The shortlist for one of Britain’s oldest book awards has been announced.
The James Tait Black Memorial Prize’s 2024 shortlist has four novels in one category and six biographical works in a separate bracket.
The winners of each category will receive a £10,000 (€11,658) award.
The memorial prize, hosted by the University of Edinburgh, was first awarded in 1919 and is the UK’s oldest literary award, alongside the Hawthornden Prize, which also launched in 1919.
This year’s works are centred around grief, identity, environmental loss, gender, race, and the art of capturing lives on paper.
One contender in the fiction category is Amy Arnold’s Lori & Joe, detailing a day in the life of a woman reflecting on a decades-long conflicted relationship.
Also nominated for the fiction prize is Open Throat by Henry Hoke, which places the reader in the paws of a mountain lion pondering the impact of climate change from its home underneath the Hollywood sign in Los Angeles.
Though The Bodies Fall by Noel O’Regan explores an Irishman’s will to continue his mother’s selfless good works, while the final work shortlisted for the fiction category is Praiseworthy by Alexis Wright, based in a fictional Aboriginal Australian town facing a climate catastrophe.

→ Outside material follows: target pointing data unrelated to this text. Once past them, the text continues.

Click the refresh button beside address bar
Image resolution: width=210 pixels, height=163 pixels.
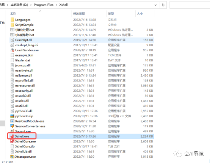pos(163,5)
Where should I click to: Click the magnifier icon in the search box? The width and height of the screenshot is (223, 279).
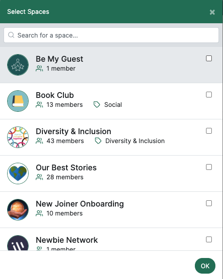click(x=11, y=35)
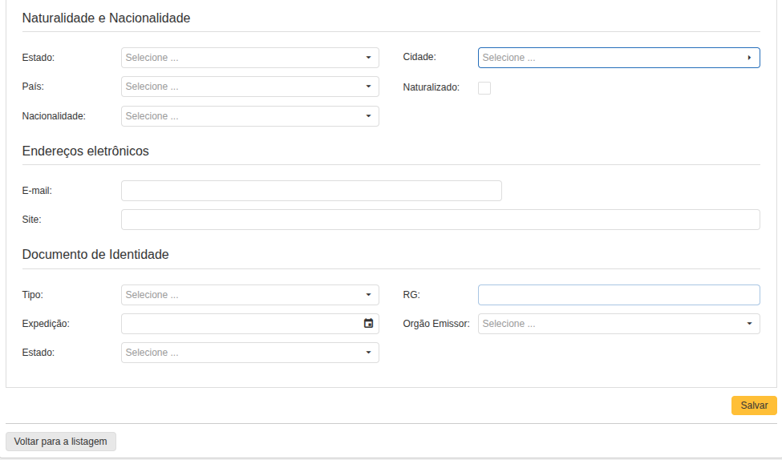Screen dimensions: 782x460
Task: Open the Tipo document dropdown
Action: point(249,295)
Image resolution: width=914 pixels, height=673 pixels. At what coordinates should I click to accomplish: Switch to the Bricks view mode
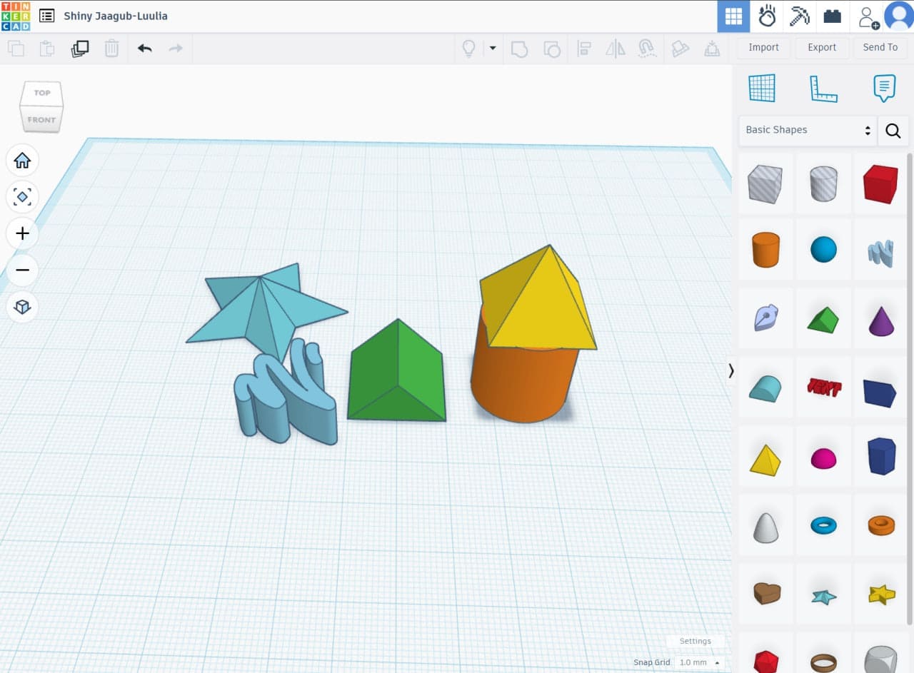[832, 16]
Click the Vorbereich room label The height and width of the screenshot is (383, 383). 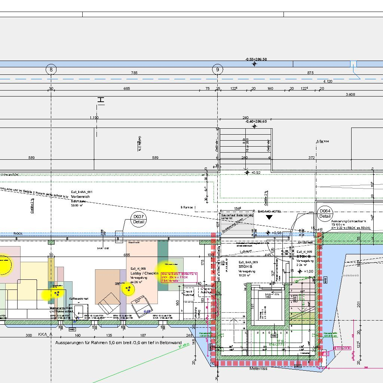coord(80,197)
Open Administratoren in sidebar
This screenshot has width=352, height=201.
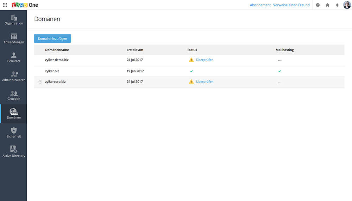13,76
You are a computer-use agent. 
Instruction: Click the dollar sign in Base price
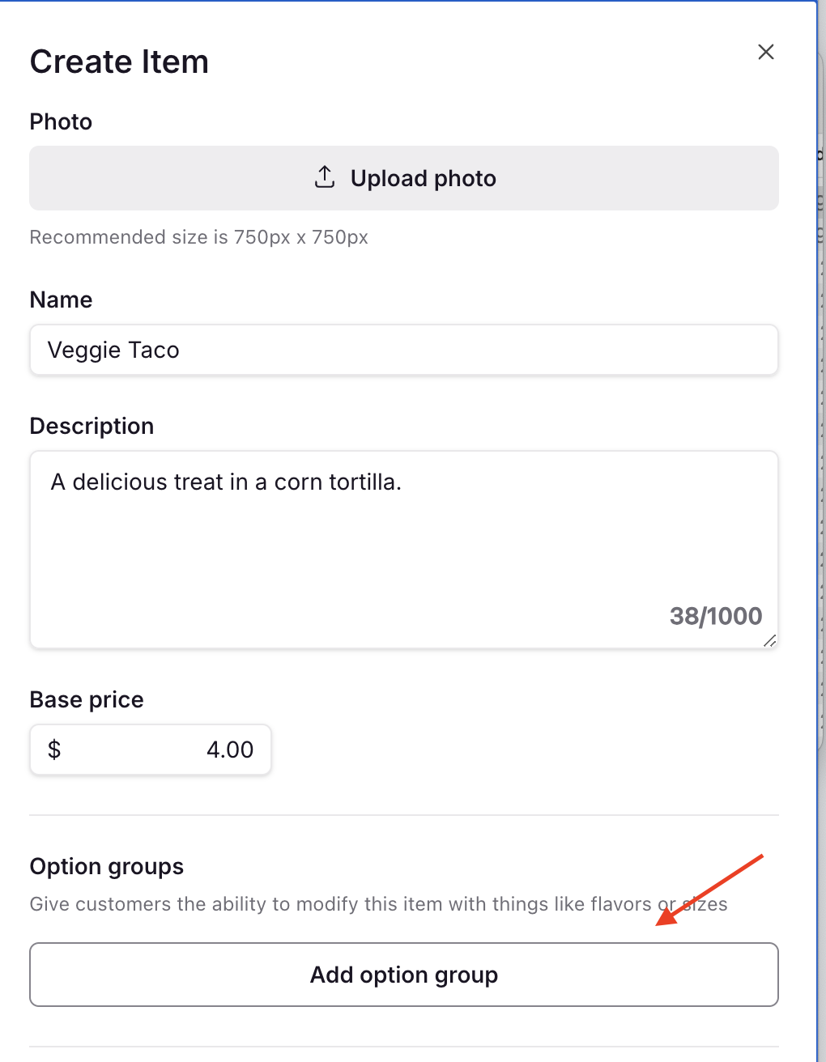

The six books shortlisted in the biographical category are: This Is Not Miami by Fernanda Melchor, translated by Sophie Hughes; Traces Of Enayat by Iman Mersal, translated by Robin Moger; Fassbinder Thousands Of Mirrors by Ian Penman; Ordinary Notes by Christina Sharpe; Always Reaching: The Selected Writings Of Anne Truitt by Anne Truitt; and Lifescapes by Ann Wroe.
The shortlisted works will be scrutinised by a panel of judges comprising scholars and literary students, with the two winners announced in May.
Fiction judge Dr Benjamin Bateman, from the University of Edinburgh, said: “This year we have four strikingly different takes on how memory, both visceral and intellectual, colours the environments through which we move and shapes our understanding of intimates and enemies alike; which is to say, each novel probes, in prose ranging from spare to startling, the ambivalence of living in an increasingly interconnected world.”
Biography judge Dr Simon Cooke, also from the University of Edinburgh, said: “From notes to interviews to obituaries to cronicas, this is a kaleidoscopic gathering of astonishing, formally daring life-writings.
“Acutely reflective in their inquiries into the stakes of writing lives, these are works as animated by an urgent attentiveness to the textures of loss as by a moving sense of gesture towards the lives evoked in their pages.”